[INSTRUCTIONS FOR THE TASK]: The data below holds a line containing "The width and height of the screenshot is (867, 481)." and a line containing "This screenshot has width=468, height=312."; please quote exactly those two lines and every line between them, and nothing else.

[Saved entries]:
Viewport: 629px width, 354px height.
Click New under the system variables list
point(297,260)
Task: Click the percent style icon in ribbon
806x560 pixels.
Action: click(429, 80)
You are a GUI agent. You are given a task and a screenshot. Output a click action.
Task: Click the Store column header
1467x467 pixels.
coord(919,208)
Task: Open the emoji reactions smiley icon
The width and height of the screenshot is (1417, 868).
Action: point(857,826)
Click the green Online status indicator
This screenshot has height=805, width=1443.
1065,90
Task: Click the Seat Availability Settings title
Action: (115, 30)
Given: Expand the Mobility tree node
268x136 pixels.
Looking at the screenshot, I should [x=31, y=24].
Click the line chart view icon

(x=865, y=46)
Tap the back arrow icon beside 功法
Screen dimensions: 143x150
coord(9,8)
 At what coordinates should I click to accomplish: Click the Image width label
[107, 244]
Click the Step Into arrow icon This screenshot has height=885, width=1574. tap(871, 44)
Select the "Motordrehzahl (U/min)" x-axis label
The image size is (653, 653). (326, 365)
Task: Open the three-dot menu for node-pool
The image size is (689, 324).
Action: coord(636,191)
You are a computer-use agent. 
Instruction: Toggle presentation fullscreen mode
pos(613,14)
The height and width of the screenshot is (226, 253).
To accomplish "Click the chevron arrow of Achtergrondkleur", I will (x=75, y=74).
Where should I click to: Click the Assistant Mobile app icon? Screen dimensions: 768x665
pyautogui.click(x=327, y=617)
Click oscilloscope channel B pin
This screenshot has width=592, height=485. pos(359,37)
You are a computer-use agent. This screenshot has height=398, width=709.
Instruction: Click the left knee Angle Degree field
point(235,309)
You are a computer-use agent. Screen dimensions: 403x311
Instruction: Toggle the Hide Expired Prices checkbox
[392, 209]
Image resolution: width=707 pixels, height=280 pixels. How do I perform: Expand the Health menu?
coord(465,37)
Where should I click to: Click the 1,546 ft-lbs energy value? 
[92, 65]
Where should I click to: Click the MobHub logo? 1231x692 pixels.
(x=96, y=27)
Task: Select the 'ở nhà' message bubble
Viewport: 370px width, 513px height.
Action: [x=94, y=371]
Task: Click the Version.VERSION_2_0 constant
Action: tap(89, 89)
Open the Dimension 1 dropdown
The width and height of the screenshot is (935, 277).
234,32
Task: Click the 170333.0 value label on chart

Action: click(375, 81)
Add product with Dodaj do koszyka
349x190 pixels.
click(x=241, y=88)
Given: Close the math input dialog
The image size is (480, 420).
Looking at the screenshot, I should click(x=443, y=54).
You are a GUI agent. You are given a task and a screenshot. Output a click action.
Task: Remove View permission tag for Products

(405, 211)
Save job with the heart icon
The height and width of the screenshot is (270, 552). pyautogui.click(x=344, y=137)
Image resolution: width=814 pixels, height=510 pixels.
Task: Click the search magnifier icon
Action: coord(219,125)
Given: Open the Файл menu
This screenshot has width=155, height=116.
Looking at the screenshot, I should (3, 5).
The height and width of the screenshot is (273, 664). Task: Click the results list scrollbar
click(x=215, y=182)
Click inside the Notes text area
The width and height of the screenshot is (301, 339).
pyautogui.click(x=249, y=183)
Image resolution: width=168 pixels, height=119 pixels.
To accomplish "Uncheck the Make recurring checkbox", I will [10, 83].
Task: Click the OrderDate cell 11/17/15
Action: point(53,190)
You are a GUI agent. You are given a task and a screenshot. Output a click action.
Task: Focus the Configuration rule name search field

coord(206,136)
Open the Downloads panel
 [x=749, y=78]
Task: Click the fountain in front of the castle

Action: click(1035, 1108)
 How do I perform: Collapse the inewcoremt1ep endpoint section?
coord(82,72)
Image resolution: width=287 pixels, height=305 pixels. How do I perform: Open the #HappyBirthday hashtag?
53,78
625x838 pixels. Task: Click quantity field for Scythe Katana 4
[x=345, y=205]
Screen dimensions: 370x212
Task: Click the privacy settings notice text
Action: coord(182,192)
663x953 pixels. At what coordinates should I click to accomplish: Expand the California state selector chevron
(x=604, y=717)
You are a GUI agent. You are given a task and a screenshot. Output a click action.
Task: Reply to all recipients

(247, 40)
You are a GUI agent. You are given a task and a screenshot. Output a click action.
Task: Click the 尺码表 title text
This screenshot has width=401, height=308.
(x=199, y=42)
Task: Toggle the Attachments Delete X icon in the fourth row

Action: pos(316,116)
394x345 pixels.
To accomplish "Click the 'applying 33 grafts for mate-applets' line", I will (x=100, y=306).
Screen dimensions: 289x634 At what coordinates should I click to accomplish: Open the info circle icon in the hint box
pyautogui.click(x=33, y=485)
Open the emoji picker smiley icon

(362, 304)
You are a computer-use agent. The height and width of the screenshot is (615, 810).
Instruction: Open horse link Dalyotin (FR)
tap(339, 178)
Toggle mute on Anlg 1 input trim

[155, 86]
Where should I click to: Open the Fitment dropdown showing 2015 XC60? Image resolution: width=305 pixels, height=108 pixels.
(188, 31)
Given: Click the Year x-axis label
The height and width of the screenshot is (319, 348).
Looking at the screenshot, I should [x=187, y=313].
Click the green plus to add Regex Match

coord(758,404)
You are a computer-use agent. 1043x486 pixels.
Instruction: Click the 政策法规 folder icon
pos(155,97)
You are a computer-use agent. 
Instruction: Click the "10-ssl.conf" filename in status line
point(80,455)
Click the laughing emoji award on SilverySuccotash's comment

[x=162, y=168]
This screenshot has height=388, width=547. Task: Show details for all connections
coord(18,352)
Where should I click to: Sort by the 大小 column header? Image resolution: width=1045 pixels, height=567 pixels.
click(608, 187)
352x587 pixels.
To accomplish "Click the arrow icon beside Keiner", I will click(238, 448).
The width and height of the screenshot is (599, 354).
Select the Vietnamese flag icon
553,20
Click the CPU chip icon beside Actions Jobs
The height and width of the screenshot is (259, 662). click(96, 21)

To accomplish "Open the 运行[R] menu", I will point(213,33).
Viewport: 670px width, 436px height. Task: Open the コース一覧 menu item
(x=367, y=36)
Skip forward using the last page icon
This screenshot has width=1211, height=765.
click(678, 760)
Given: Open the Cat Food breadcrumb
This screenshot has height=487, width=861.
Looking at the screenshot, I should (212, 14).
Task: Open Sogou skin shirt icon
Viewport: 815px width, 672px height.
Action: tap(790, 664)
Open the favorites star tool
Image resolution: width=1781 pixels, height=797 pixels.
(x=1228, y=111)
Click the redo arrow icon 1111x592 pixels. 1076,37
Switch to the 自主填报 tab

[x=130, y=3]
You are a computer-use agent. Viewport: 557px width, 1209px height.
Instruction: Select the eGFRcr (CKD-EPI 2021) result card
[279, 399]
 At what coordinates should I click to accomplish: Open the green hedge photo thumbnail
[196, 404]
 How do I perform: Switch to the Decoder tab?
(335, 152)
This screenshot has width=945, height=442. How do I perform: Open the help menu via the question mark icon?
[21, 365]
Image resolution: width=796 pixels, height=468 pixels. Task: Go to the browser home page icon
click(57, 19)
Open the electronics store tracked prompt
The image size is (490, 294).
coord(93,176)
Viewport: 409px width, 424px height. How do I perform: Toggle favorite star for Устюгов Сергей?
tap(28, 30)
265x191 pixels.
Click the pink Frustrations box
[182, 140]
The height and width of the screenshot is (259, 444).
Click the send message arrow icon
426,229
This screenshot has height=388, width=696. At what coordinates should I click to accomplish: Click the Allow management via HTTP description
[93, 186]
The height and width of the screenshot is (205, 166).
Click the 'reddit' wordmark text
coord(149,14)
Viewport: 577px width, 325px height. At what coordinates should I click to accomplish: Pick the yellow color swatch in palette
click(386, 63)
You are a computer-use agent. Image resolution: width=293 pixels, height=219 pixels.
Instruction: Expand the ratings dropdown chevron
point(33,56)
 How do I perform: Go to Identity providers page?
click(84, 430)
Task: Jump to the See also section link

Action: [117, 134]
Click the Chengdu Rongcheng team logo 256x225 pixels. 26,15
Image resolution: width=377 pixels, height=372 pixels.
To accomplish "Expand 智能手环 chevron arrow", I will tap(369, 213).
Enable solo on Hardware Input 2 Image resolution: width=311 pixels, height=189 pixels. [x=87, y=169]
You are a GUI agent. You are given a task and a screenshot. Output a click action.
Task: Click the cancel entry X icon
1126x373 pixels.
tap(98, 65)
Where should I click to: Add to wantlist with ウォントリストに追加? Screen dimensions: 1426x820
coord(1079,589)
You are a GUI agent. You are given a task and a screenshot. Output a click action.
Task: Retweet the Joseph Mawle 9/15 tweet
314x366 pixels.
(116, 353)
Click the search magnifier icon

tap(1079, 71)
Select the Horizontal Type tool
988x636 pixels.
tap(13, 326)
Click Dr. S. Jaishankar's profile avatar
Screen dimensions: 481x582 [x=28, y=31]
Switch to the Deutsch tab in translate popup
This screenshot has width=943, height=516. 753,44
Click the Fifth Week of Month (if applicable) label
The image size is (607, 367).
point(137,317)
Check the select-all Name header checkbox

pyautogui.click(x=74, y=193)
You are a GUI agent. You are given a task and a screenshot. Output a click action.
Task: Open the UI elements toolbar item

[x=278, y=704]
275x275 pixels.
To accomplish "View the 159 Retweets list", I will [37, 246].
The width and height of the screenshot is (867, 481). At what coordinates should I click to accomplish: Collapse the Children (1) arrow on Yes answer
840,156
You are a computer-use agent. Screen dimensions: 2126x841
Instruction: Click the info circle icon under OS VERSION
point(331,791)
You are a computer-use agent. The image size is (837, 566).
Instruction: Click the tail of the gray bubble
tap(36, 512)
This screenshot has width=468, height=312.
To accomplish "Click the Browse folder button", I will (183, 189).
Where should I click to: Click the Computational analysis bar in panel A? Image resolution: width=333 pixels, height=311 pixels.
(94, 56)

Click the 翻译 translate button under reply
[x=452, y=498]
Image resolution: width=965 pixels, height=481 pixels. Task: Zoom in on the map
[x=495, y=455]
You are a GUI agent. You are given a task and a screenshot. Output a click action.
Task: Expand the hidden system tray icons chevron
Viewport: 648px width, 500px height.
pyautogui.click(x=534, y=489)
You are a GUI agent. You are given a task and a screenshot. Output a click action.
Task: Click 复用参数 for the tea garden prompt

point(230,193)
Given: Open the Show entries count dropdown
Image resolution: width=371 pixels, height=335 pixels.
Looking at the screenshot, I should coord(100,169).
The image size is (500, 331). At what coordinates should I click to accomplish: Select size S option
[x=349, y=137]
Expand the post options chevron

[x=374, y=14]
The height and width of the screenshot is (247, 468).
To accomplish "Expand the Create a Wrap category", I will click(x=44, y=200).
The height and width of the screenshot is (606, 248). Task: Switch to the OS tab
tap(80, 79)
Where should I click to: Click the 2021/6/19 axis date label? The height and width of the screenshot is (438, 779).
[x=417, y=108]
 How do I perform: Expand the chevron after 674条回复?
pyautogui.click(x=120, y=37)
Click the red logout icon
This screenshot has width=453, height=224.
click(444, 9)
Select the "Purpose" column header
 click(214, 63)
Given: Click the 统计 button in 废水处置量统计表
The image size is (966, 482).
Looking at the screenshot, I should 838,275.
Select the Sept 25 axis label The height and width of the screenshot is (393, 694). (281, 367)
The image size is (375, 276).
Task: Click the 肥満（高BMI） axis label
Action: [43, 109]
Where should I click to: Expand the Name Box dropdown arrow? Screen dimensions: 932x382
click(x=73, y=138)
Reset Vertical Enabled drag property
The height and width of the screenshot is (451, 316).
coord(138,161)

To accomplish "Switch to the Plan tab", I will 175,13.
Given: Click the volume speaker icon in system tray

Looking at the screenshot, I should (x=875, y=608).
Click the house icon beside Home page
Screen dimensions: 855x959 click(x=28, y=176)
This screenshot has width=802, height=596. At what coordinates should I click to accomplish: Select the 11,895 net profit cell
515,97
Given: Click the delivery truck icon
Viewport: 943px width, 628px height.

[ANSWER BOX]:
The width and height of the screenshot is (867, 481). At what coordinates should I click to accomplish: Collapse the Children (1) arrow on Yes answer
840,156
You are a computer-use agent. Screen dimensions: 2126x841
Instruction: Click the info circle icon under OS VERSION
point(331,791)
You are a computer-use agent. The image size is (837, 566).
Instruction: Click the tail of the gray bubble
tap(36, 512)
This screenshot has width=468, height=312.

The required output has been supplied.